I don't even know anymore. I have way too much time to think, and this time should be used to practice piano, read, study for upcoming exams, knit..... and yet I always come back to my good old blog so that I can bitch about something else.
Fuck is a word I've been saying more recently. Everything just doesn't seem to be going right. Most people at my school probably think "Oh, yeah, there's that girl who has no problems. She's smart and she smiles all the time." Yeah, I am that girl. I am smart, I have reasons not to smile but I do so anyway. When I'm sick, I go to school. When I'm pissed off, I still do the dishes. When I'm mad at something, I still talk to friends and I try not to complain about myself. I do complain, of course, and I think about how much I complain and that kids in third world countries actually have reasons to complain and then I think about how I could be doing something right now to help those kids instead of sitting here writing my blog, and that makes me feel bad. But I'm just so full of thoughts, I figured I would put them on here.
My mom got back from Oman on Monday night, and as soon as we all got in the car at the airport my dad started acting like an asshole. Since my mom's return, she has been constantly reminding us of how much better it is there, in Oman (she says our house is so small she feels claustrophobic and that it's horrible), and my dad basically lives downstairs, either sitting on his computer or sorting LEGO, which will take a million years and it will piss him off anyway.
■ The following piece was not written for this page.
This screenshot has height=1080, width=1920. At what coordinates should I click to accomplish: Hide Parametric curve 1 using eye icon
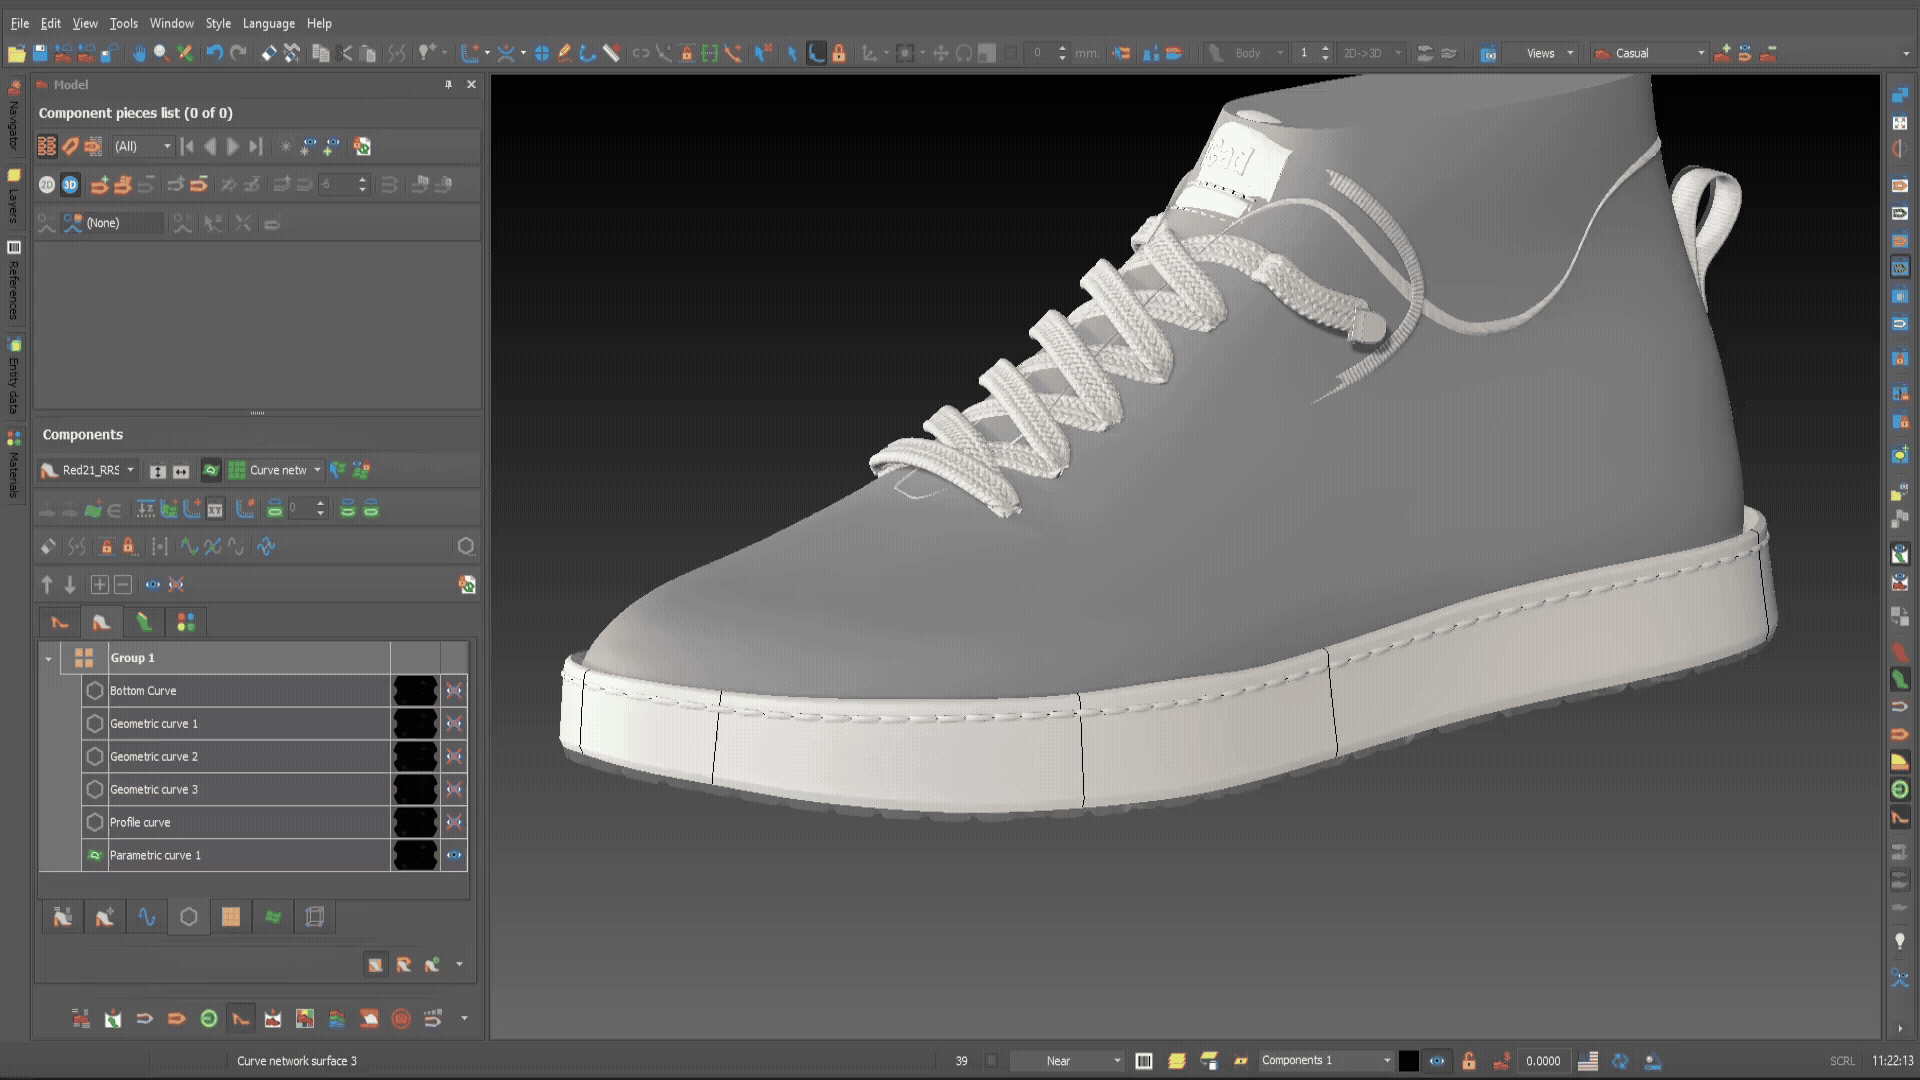[x=454, y=856]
At supper I was talking about what courses I had an my dad didn't hear me so he asked me to repeat what I said. He had food in his mouth at the time. My mom decided to act like a 7 year old and tell my dad that he was talking while he was chewing. My dad decided to act like he was 7 as well and he just ignored her. Fuck, grow up already. Or get a divorce. I guess it would be kind of hard to get a divorce when you don't have a marriage in the first place. Fuck, I'd rather pack up my stuff every week and spend every other week in a different house than listen to them argue. I don't' know what I wouldn't give to hear my dad call my mom Slodko (Sweet in polish) and my mom to call my dad Honey more often. Come to think of it, on Tuesday when she called him Honey, that was the first and only time I've heard her say it in what feels like a million years. I would give anything to see them hug each other, kiss each other, hold each other, go on a date, at least look like they're in love with each other. I know that they're both depressed, sexually repressed (which is really gross because it's my parents but it's so true), angry, tired.. the list goes on. I know they have a serious problem, and if the problem is that they don't love each other anymore (which is obviously the problem) then I don't know what is.
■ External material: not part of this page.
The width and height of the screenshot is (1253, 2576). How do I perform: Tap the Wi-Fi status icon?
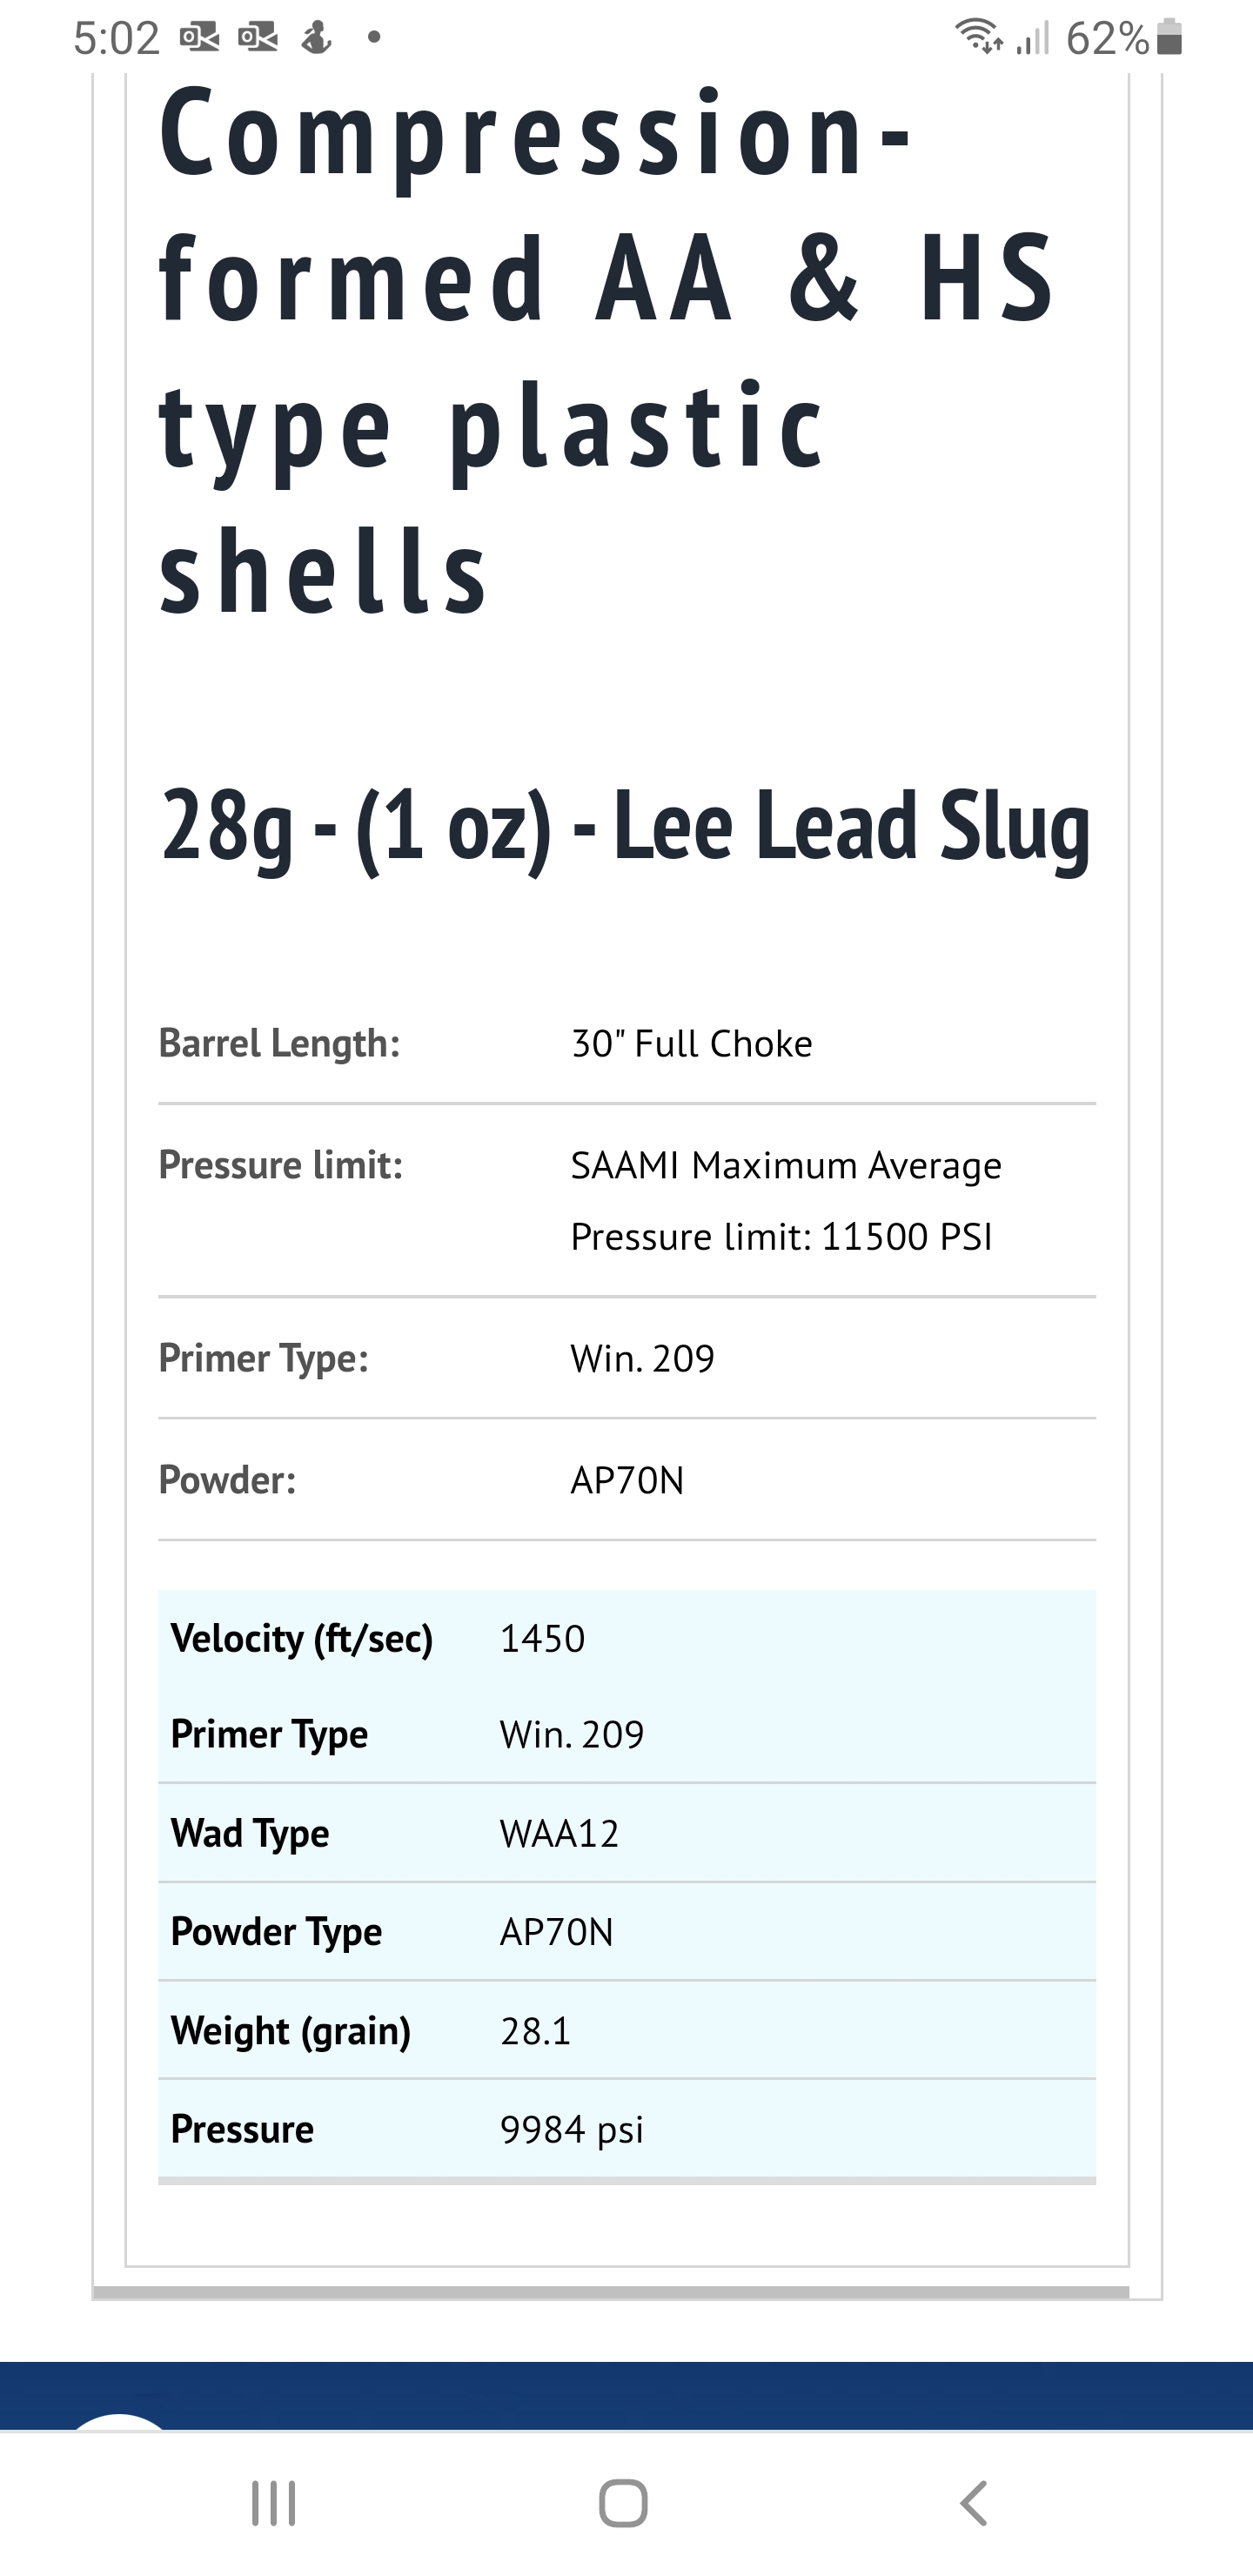click(979, 37)
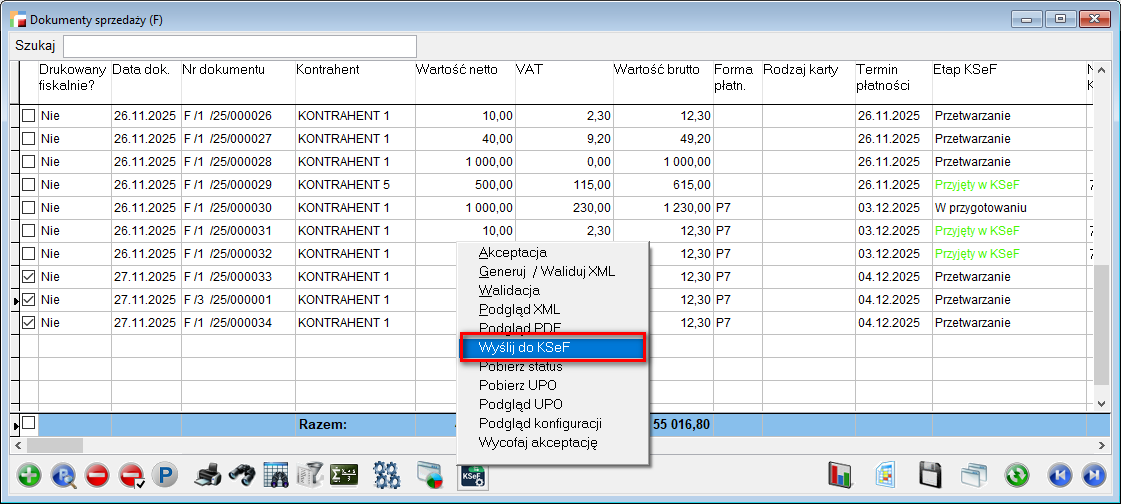Viewport: 1121px width, 504px height.
Task: Open the KSeF operations icon
Action: point(472,475)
The thing is, my life isn't screwed up, it just has many flaws. I feel like I don't belong here, that I belong in Europe, walking down streets with my camera or painting a picture on the beach or sitting in a cafe or working in an orphanage. When my Science teacher talks about the climate in Scotland and tells the class where Scotland is, I think to myself "how can they not know where that is?" and then I feel like a total jerk for thinking that because obviously if my parents weren't from Europe and didn't travel then I wouldn't know where those places are either.
Weekends are for being whoever you want and doing whatever you want, after you've done what you have to do. And that's what I do. I don't want to hang out with my friends when I'm not in the mood because I just want to sit in the house and knit or read and be comfortable, not have to make conversation with anyone or ask my dad for a drive because I know he hates driving me around and he feels that I don't deserve to be driven around because sometimes I act like a bitch. And I don't want to act like a bitch, but sometimes my parents just act so immature it pisses me off, and then my brother comes and annoys me on purpose... I don't know. I don't know is becoming one of my more popular phrases. I wish I just lived in an attic on top of an old store in Europe and I could sit at my window and just stare at the world going by around me, and then when I'd finished my work I would get up and join them. I want to grow up and go traveling on my own and discover things by myself, but I know that when that time comes I'll regret wishing it. The thing is, I don't know how to make these years really worth living when I have to babysit my parents and act like Switzerland in World War II with my friends.